Fly - Colorado Child Photographer

Location: Colorado Springs (private property),  Dress: Thrift Store find,  Flower Crown: thethistlesticks,  Hair and make up: Bullfrogs & Butterflies

I feel like a good portion of my life has been in a dark valley.  Of course, I have had good days and I have been blessed beyond measure.  However, there has always been this under-lying current in my life that I have minimized, denied, and ultimately ignored.  I worked so hard at keeping every thing in it's proper place.  I covered up and dismissed so many truths that were plainly there.  It was a part of me that was unseen by myself and by the individuals who I grew up around.  Funny thing about being a child - you adhere to the mindset that you grow up under.  It becomes normal and we function in dysfunction.

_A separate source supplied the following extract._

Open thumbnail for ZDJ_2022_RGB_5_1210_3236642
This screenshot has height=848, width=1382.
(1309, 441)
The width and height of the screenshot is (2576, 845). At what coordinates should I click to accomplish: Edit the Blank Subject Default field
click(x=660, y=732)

My eyes have now been opened.  Where I saw no hope, there is now hope.  Where I was dead, I am now slowly coming to life.  It is still a current that I have to push against.  I have to constantly remind myself that my tendency to overthink everything was something that I developed to protect myself from hurt.  But it also kept me from living life and trusting others.  I am breathing a little easier these days.  I am still very guarded.  I don't just have a wall around me, but razor wire and a watch tower filled with arsenal.  You probably wouldn't notice if you met me.  That is the camouflage that I work so hard to keep intact.

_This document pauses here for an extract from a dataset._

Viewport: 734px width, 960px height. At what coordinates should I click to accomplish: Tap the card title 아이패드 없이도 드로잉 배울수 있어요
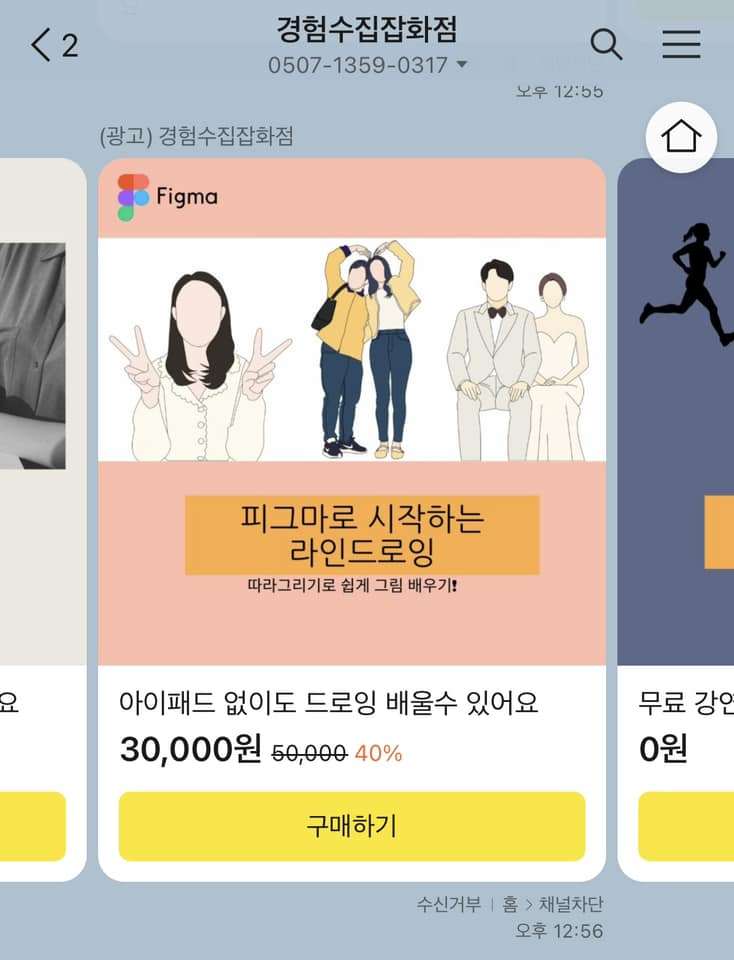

I hold my children close - maybe too close.  I overthink change and sometimes I cry when I think about how things will affect them.  I am far from perfect and I have flaws as many as stars in the sky, but my passion for protecting and loving my children is very much alive.

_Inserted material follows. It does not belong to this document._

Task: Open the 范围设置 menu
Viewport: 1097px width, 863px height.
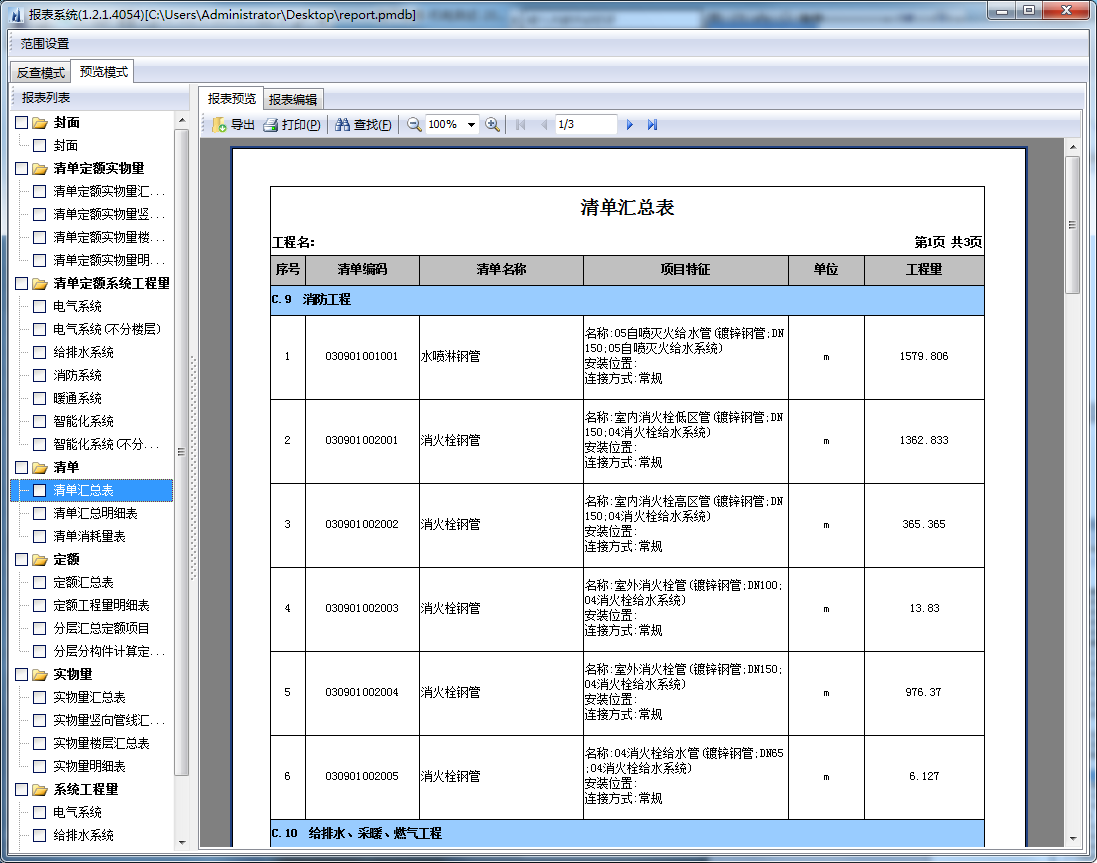Action: (x=45, y=44)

I want them to feel safe at all costs.  I want them to feel peace when they think of home.  I don't ever want them to feel blindsided by me.  So we talk a lot.  We will pause a movie, turn down the music, park the car, whatever it takes for me to get their genuine attention (not fear).  I will look into their little eyes, and I will make sure they are looking into mine.  I will explain the why.  I will hold their hand so they know I'm here.  And once they get it, I do not harp on it.  I encourage them to be polite.  I don't take credit for something they did.  I allow other adults to tell them thank you.  

I want so badly for them to feel special and safe and loved.  I want them to be confident and friendly.  I want them to take risks without fear.  I want them to be excited about life.  I want them to think things through.  I want them to find joy in unusual places.  I want them to explore.  I want them to appreciate life.  I want them to have faith.  I want them to fly.